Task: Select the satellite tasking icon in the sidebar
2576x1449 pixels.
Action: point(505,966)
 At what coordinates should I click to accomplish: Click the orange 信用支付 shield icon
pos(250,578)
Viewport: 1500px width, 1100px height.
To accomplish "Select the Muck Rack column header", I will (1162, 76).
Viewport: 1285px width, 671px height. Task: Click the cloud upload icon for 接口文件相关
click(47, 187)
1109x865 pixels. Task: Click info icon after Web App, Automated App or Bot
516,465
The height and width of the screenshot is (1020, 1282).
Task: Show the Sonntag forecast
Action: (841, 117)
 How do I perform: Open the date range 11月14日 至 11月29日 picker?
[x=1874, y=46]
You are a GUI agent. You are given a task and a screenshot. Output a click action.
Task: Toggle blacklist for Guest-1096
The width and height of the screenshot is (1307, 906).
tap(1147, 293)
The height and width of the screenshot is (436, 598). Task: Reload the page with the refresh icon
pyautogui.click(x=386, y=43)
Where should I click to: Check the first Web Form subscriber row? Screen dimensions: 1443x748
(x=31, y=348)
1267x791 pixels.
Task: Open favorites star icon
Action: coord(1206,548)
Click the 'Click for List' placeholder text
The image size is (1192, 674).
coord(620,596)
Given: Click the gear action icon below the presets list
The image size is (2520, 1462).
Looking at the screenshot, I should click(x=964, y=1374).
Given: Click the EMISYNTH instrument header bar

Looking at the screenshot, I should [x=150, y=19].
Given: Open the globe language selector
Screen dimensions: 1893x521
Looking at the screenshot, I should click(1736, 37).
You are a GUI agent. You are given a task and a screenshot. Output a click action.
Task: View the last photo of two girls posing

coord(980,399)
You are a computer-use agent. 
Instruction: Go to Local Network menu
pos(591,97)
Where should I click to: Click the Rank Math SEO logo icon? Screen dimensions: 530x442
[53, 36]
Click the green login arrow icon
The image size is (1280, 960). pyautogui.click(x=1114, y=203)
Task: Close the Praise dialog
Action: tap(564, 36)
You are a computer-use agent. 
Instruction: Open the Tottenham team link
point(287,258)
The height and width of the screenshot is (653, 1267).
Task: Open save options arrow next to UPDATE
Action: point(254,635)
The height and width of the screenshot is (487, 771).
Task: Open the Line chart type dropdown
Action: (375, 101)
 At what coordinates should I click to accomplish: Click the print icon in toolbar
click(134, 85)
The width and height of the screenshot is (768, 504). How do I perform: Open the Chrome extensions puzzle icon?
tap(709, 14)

## What to work on
Give these lines again with "Instruction" changed to "Goal" everywhere it occurs in them, keeping everything else the same.

## Solved problem
Task: Select the satellite tasking icon in the sidebar
2576x1449 pixels.
Action: point(505,966)
 At what coordinates should I click to accomplish: Click the orange 信用支付 shield icon
pos(250,578)
Viewport: 1500px width, 1100px height.
To accomplish "Select the Muck Rack column header", I will (1162, 76).
Viewport: 1285px width, 671px height. Task: Click the cloud upload icon for 接口文件相关
click(47, 187)
1109x865 pixels. Task: Click info icon after Web App, Automated App or Bot
516,465
The height and width of the screenshot is (1020, 1282).
Task: Show the Sonntag forecast
Action: (841, 117)
 How do I perform: Open the date range 11月14日 至 11月29日 picker?
[x=1874, y=46]
You are a GUI agent. You are given a task and a screenshot. Output a click action.
Task: Toggle blacklist for Guest-1096
The width and height of the screenshot is (1307, 906).
tap(1147, 293)
The height and width of the screenshot is (436, 598). Task: Reload the page with the refresh icon
pyautogui.click(x=386, y=43)
Where should I click to: Check the first Web Form subscriber row? Screen dimensions: 1443x748
(x=31, y=348)
1267x791 pixels.
Task: Open favorites star icon
Action: coord(1206,548)
Click the 'Click for List' placeholder text
The image size is (1192, 674).
coord(620,596)
Given: Click the gear action icon below the presets list
The image size is (2520, 1462).
Looking at the screenshot, I should click(x=964, y=1374).
Given: Click the EMISYNTH instrument header bar

Looking at the screenshot, I should [x=150, y=19].
Given: Open the globe language selector
Screen dimensions: 1893x521
Looking at the screenshot, I should click(1736, 37).
You are a GUI agent. You are given a task and a screenshot. Output a click action.
Task: View the last photo of two girls posing

coord(980,399)
You are a computer-use agent. 
Goal: Go to Local Network menu
pos(591,97)
Where should I click to: Click the Rank Math SEO logo icon? Screen dimensions: 530x442
[53, 36]
Click the green login arrow icon
The image size is (1280, 960). pyautogui.click(x=1114, y=203)
Task: Close the Praise dialog
Action: tap(564, 36)
You are a computer-use agent. 
Goal: Open the Tottenham team link
point(287,258)
The height and width of the screenshot is (653, 1267).
Task: Open save options arrow next to UPDATE
Action: point(254,635)
The height and width of the screenshot is (487, 771).
Task: Open the Line chart type dropdown
Action: (375, 101)
 At what coordinates should I click to accomplish: Click the print icon in toolbar
click(134, 85)
The width and height of the screenshot is (768, 504). How do I perform: Open the Chrome extensions puzzle icon?
tap(709, 14)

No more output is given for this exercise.